** Data for review follows **
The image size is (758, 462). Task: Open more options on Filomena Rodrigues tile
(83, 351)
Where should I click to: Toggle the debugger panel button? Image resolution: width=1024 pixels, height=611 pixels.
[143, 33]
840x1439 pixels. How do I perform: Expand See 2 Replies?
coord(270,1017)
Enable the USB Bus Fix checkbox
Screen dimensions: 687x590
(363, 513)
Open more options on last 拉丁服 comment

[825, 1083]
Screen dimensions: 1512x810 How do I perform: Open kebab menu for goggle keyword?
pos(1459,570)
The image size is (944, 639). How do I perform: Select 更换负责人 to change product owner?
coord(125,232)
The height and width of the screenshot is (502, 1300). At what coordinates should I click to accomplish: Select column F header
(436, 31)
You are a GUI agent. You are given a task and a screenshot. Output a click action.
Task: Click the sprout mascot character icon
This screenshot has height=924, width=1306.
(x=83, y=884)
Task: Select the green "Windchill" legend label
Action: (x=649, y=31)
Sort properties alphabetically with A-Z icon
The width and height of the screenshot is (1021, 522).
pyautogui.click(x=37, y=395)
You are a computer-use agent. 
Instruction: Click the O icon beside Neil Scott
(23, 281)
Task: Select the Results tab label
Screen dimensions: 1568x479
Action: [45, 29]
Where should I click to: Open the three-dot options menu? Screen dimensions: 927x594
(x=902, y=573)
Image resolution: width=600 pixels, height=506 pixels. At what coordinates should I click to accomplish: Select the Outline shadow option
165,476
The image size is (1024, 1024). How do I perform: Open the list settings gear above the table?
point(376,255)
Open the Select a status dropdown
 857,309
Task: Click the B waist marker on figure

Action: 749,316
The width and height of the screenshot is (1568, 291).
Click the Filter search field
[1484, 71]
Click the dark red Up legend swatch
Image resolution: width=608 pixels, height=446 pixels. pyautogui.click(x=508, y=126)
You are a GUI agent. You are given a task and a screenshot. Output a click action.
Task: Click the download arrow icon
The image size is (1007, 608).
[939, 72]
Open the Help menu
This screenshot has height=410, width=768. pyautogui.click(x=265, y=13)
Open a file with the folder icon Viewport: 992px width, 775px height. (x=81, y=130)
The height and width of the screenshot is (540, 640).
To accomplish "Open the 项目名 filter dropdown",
** End of Data for review **
Repeat every line of the data, exactly and in full.

* **Solved problem**:
The image size is (758, 462). Task: Open more options on Filomena Rodrigues tile
(83, 351)
Where should I click to: Toggle the debugger panel button? Image resolution: width=1024 pixels, height=611 pixels.
[143, 33]
840x1439 pixels. How do I perform: Expand See 2 Replies?
coord(270,1017)
Enable the USB Bus Fix checkbox
Screen dimensions: 687x590
(363, 513)
Open more options on last 拉丁服 comment

[825, 1083]
Screen dimensions: 1512x810 How do I perform: Open kebab menu for goggle keyword?
pos(1459,570)
The image size is (944, 639). How do I perform: Select 更换负责人 to change product owner?
coord(125,232)
The height and width of the screenshot is (502, 1300). At what coordinates should I click to accomplish: Select column F header
(436, 31)
You are a GUI agent. You are given a task and a screenshot. Output a click action.
Task: Click the sprout mascot character icon
This screenshot has height=924, width=1306.
(x=83, y=884)
Task: Select the green "Windchill" legend label
Action: (x=649, y=31)
Sort properties alphabetically with A-Z icon
The width and height of the screenshot is (1021, 522).
pyautogui.click(x=37, y=395)
You are a computer-use agent. 
Instruction: Click the O icon beside Neil Scott
(23, 281)
Task: Select the Results tab label
Screen dimensions: 1568x479
Action: [45, 29]
Where should I click to: Open the three-dot options menu? Screen dimensions: 927x594
(x=902, y=573)
Image resolution: width=600 pixels, height=506 pixels. At what coordinates should I click to accomplish: Select the Outline shadow option
165,476
The image size is (1024, 1024). How do I perform: Open the list settings gear above the table?
point(376,255)
Open the Select a status dropdown
 857,309
Task: Click the B waist marker on figure

Action: 749,316
The width and height of the screenshot is (1568, 291).
Click the Filter search field
[1484, 71]
Click the dark red Up legend swatch
Image resolution: width=608 pixels, height=446 pixels. pyautogui.click(x=508, y=126)
You are a GUI agent. You are given a task and a screenshot. Output a click action.
Task: Click the download arrow icon
The image size is (1007, 608).
[939, 72]
Open the Help menu
This screenshot has height=410, width=768. pyautogui.click(x=265, y=13)
Open a file with the folder icon Viewport: 992px width, 775px height. (x=81, y=130)
The height and width of the screenshot is (540, 640).
To accomplish "Open the 项目名 filter dropdown",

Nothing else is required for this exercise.